HTC senior Claire Graham gets a hug from her father, Brian, as mom Brenda looks on after Claire received her diploma Sunday afternoon at Holy Trinity Catholic High School. Photo by Chuck Vandenberg/PCC


FORT MADISON – Holy Trinity Catholic High School Principal Michael Sheering, chuckled just a bit when he presented the Class of 2020 on Sunday at the high school. It was August after all.

It’s safe to say it’s the latest graduation ceremony ever held at HTC, but 26 seniors were conferred as graduates in a well-spaced and masked up gymnasium – more evidence of a year wracked by a pandemic.

HTC retired math instructor Brad Kurtz gave the graduation address. Kurtz was a 30-year teacher at Holy Trinity and received a plaque as part of the Governor’s Scholar Recognition Program based on a nomination from Samantha Pothitakis, who was a 2020 Governor’s Scholar.

“Look forward to the future with confidence and be lifelong learners,” Kurtz said. “You’re never too old to learn – even at my edge.”
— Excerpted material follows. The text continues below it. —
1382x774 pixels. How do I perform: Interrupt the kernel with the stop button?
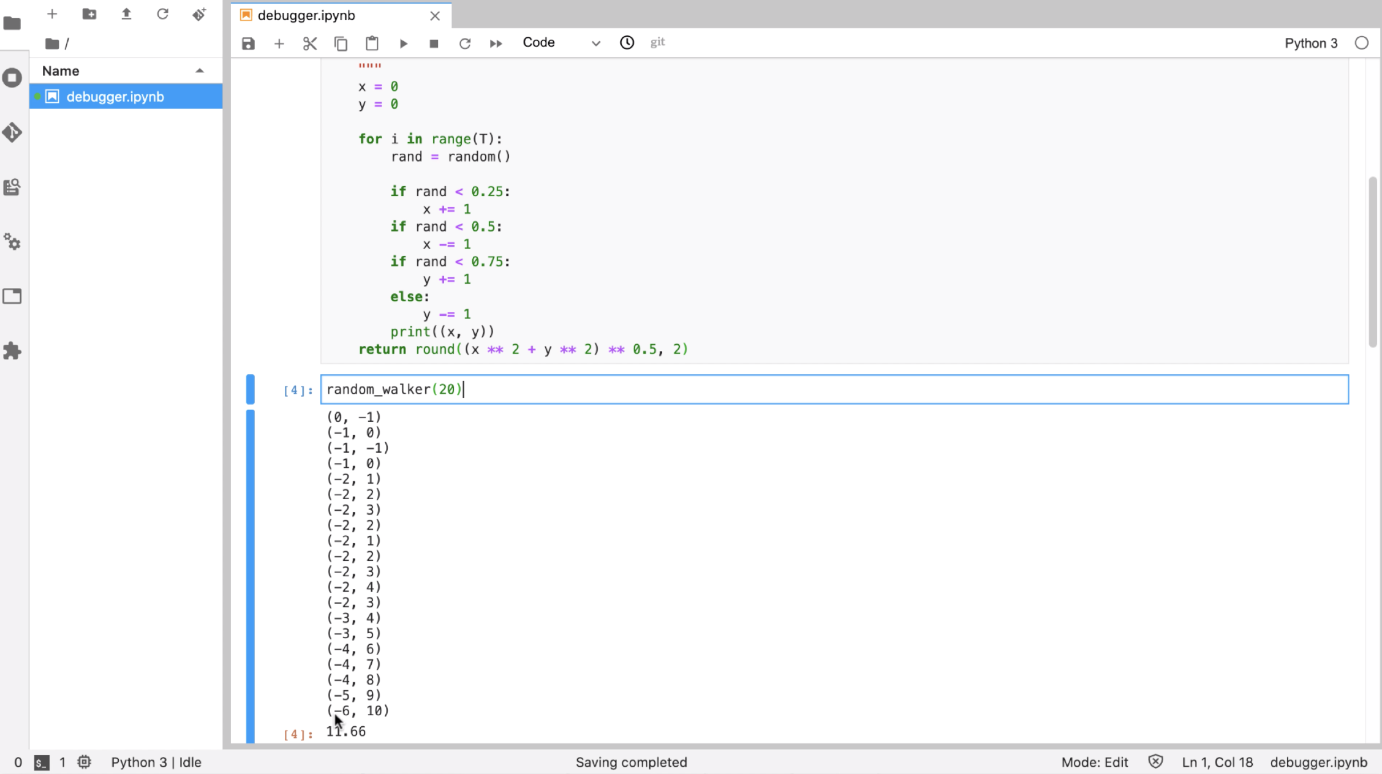[434, 43]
Kurtz told the seniors although they went through something unprecedented in losing part of the school year to the coronavirus, lessons were learned that will help define who they are. But realization of those lessons is critical in learning from them.

“Be independent thinkers. Don’t let others do your thinking. Analyze from various sources of information and make sound judgment. This is the mark of an educated person.”
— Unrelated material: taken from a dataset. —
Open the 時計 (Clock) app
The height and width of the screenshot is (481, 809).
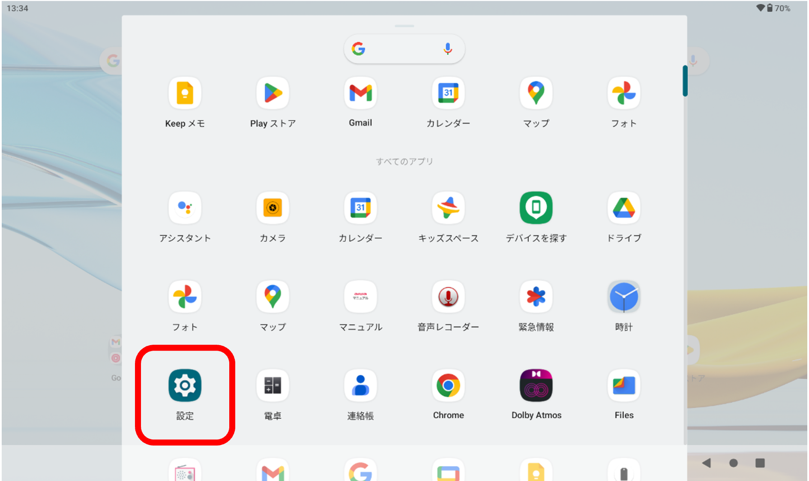point(624,296)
Sheerin challenged the graduates to go beyond the traditional path of graduates, by looking at society and becoming an influence on the future.

Holy Trinity Principal Michael Sheerin gets a hug from his daughter Maille as she was handed her diploma Sunday at Holy Trinity Catholic’s graduation ceremony. Photo by Chuck Vandenberg/PCC

“Class of 2020, more than ever… more than ever… we need you to change the world,” Sheerin said.
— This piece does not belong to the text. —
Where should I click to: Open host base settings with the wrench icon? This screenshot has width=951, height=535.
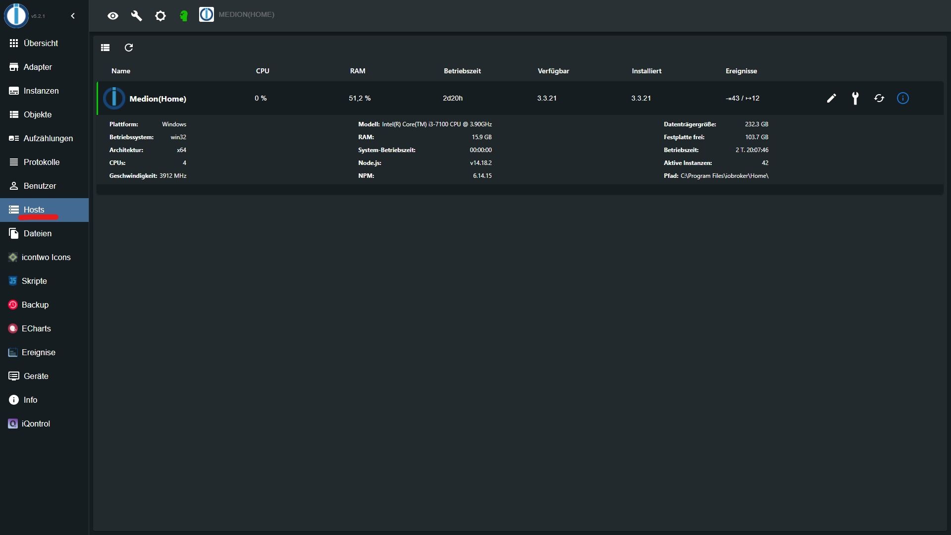(855, 98)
“We do know you’ll be remarkable, we do know you’ll be invincible, we do know that you will do magnificent things. And that’s thanks in part to your parents, your grandparents, your pastors, and to your teachers. but above all it’s thanks to you.”

Despite losing most of March and all of April and May, the students may have initially thought it was a blessing but that soon became a curse.

“At the beginning of the school pandemic, I know exactly where all you were at… ‘Yes! school is over’… but three weeks later you were wishing you were back with your classmates.”

Class Valedictorian Samantha Pothitakis said despite the plans of her and her classmates, they are still young and are in unfamiliar territory.

“I know most of think we have it all figured out. And we know exactly what to do, but in a much more real sense we have no idea what to do,” Pothitakis said.

“But confidence is key. Be bold, be vigilant. If something seems wrong seek help. If your facing a problem tackle it head on. Do not be scared or anxious.

“It’s time for new chapters. Time to make our goals achievable, and our dreams a reality.”